Living in New Orleans is already like living in an aquarium.  Nobody minds much that visitors watch everything we do and ask us a million questions about what it's like to be here.  I just showed an apartment to a fellow and, when I was done, I asked him when he'd be ready to move in.  "Oh, I live in Pensacola.  I was just wondering how much apartments go for here and what they look like on the inside."

He's staying in an illegal short term rental he found on Air B&B.  "There's no privacy but it was cheap and I'm meeting a lot of interesting people."  I'll bet.  He wanted me to show him the inside of our inn, "just in case for next time." Unfortunately, I had other things to do at that very same moment.

Live here long enough and you'll get used to things like this. 

À votre santé,
La Belle Esplanade bed and breakfast.

Monday, March 9, 2015

The Spanish Fort in New Orleans

What we're talking about today
I thought I'd go looking for the Tomb of the Unknown Spaniard, so I headed up to the remains of Ye Olde Spanish Forte in Lakeview, which sits at the mouth of Bayou St. John.  

Esplanade Avenue, the street we live on, crosses Bayou St. John more towards the bayou's tail end.  The Spanish Fort is at the bayou's mouth, at the Lake Pontchartrain end.  The whole reason New Orleans is here is because of Bayou St. John.  I could tell you all about it, but I'm going to eschew my usual digressions to stick with the topic at hand.  Let's see how well that works, shall we?

^^^^

Tasks to perform —
**1)** According to the New Orleans blog excerpt, where do the remains of the Spanish Fort sit?
**2)** Shorten the paragraph of the New Orleans blog excerpt that begins "He's staying in an illegal short term rental", keeping its main facts.
**3)** Write the next part of the New Orleans blog excerpt, starting after its final sentence.

Raw data —

^^^^

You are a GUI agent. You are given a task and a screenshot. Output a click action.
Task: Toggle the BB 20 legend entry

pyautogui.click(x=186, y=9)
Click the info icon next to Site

^^^^

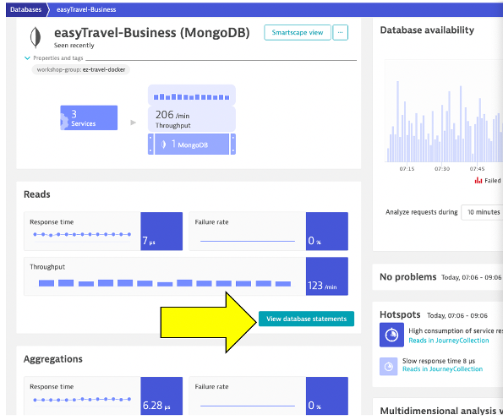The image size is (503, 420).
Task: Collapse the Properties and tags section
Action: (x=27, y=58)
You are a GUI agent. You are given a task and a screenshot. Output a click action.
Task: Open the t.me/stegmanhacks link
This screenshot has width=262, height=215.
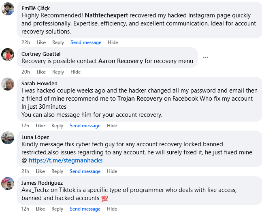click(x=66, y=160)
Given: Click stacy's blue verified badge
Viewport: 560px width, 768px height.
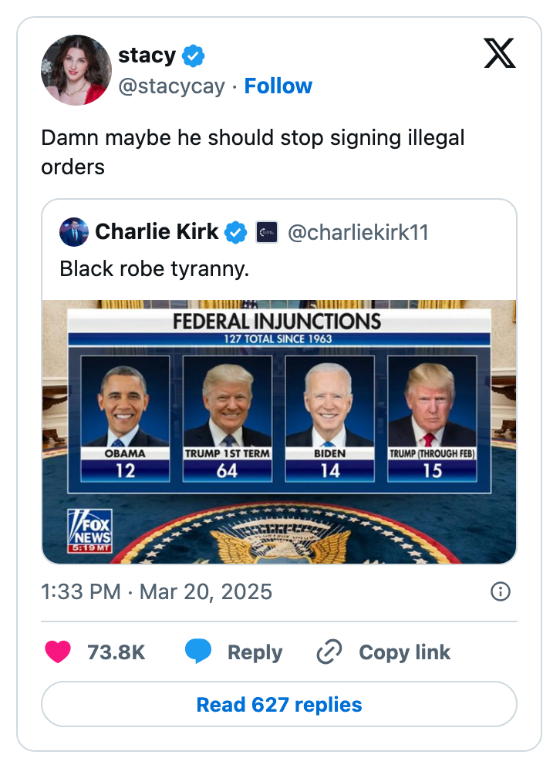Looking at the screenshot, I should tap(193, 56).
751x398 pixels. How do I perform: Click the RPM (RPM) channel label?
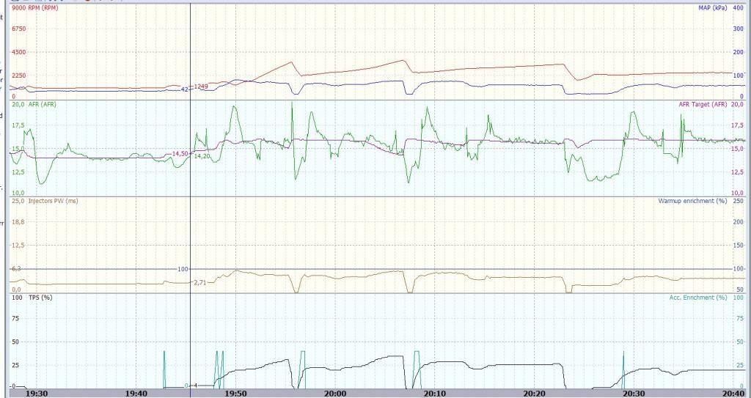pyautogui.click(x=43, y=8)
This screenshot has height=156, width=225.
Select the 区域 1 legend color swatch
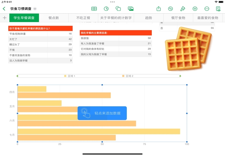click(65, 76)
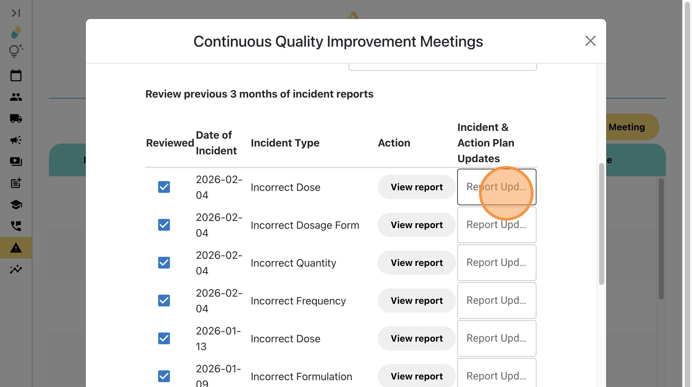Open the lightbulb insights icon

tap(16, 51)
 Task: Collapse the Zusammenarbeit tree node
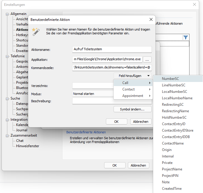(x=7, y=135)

^^^^

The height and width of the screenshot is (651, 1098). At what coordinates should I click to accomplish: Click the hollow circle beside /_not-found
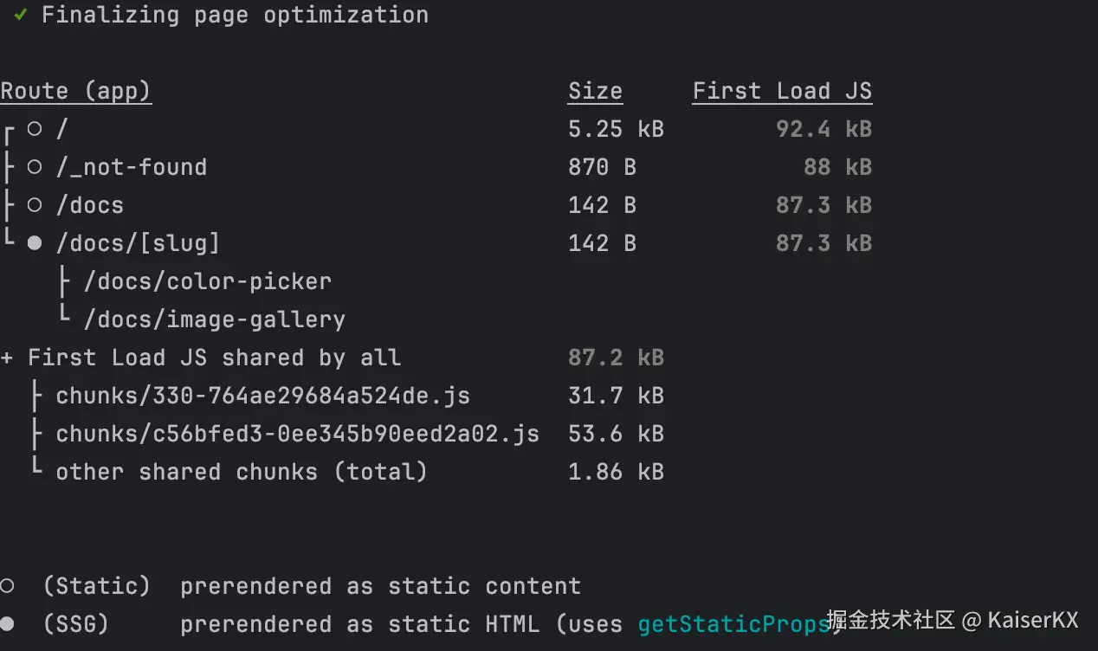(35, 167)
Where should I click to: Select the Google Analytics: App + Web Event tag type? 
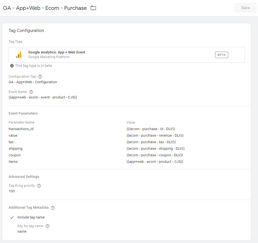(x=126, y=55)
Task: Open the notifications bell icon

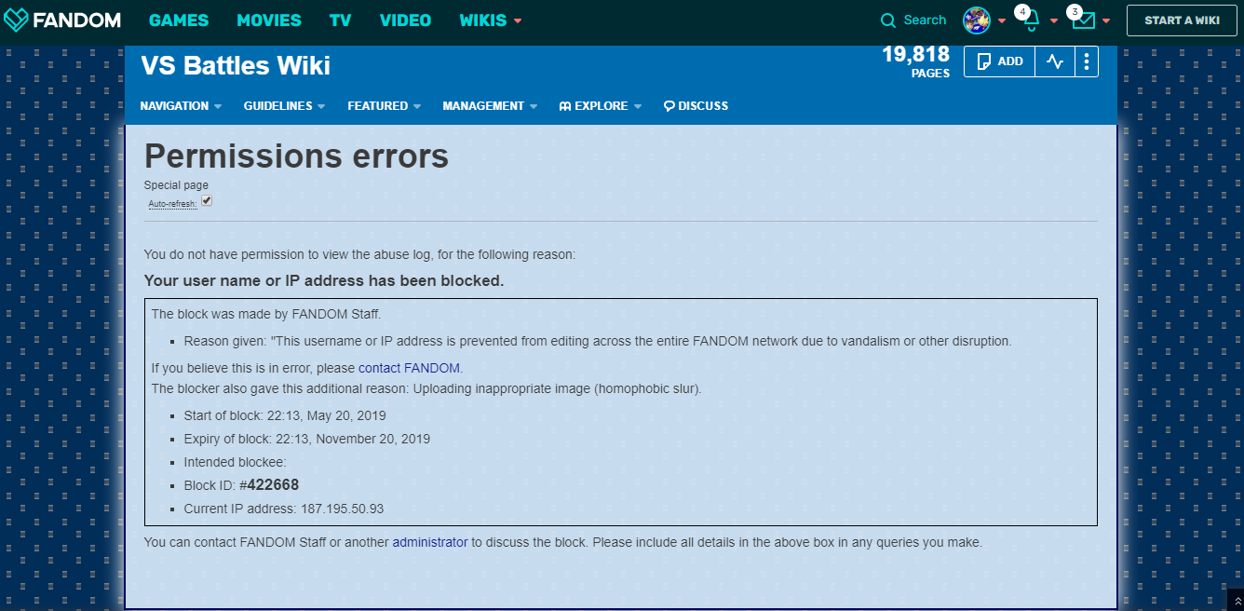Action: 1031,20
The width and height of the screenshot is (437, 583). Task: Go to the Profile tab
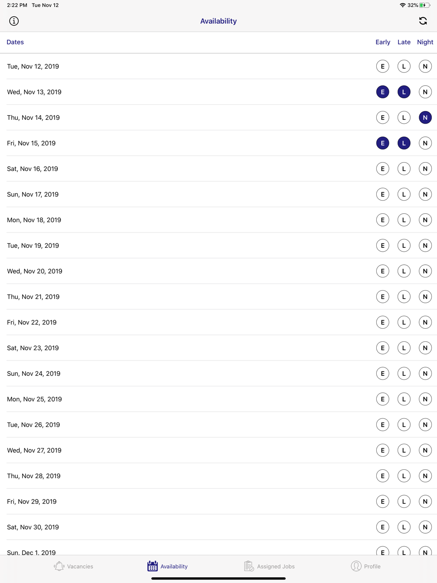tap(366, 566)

^^^^

Outputs in order —
**1)** They sit in Lakeview at the mouth of Bayou St. John, at the Lake Pontchartrain end.

**2)** The visitor is staying in an illegal short-term rental he found on Air B&B. He says it lacks privacy but is cheap and full of interesting people. He asked to see the inside of the inn for a future trip, but the writer was busy at that moment.

**3)**
It was a picture postcard kind of a day when I headed up to Spanish Fort so I took a picture.
Battlements at Spanish Fort, New Orleans
Then, I said to myself, Waitaminnit!  There's a better view!  Here's a picture with the Holy Trinity Cathedral in the background:
Another view
The Holy Trinity Greek Orthodox Cathedral belongs to the oldest Greek Orthodox congregation in the Americas.  That's both North and South America.  It turned 150 years old in 2014.  I would have thought the oldest Greek Orthodox Church in America would be in New York, but then I would be wrong.  It's right here in New Orleans, of all places.  In fact, the original location is three blocks from our house, on North Dorgenois Street.  That building is still standing, if you want directions.  It's an Episcopalian Church now, i.e. Church of England.  It's a predominantly African-American congregation, St. Luke's.  

We live in a very interesting city full of layers and nuances.  New Orleans has a very dense texture.

It's very shady on the batture where the Spanish Fort is located.  It attracts some occasional visitors, mostly people from the adjacent neighborhood who walk their dogs or let their children gambol over the fort's decayed ramparts.  A few antiquarians go there.  I don't know if I would recommend it to you if you were our guest, but if I determined you would be interested in this sort of thing, I would.  It's a very pretty situation, close by Shelter No. 2 on the scenic shores of Lake Pontchartrain.  
Oak trees at the Spanish Fort, New Orleans
I wandered around looking for the Tomb of the Unknown Spaniard that I've heard so many legends about.  I found it, or, at least, I think I did.  It's an unmarked grave that's been fenced off for the protection of his (or her) hallowed remains.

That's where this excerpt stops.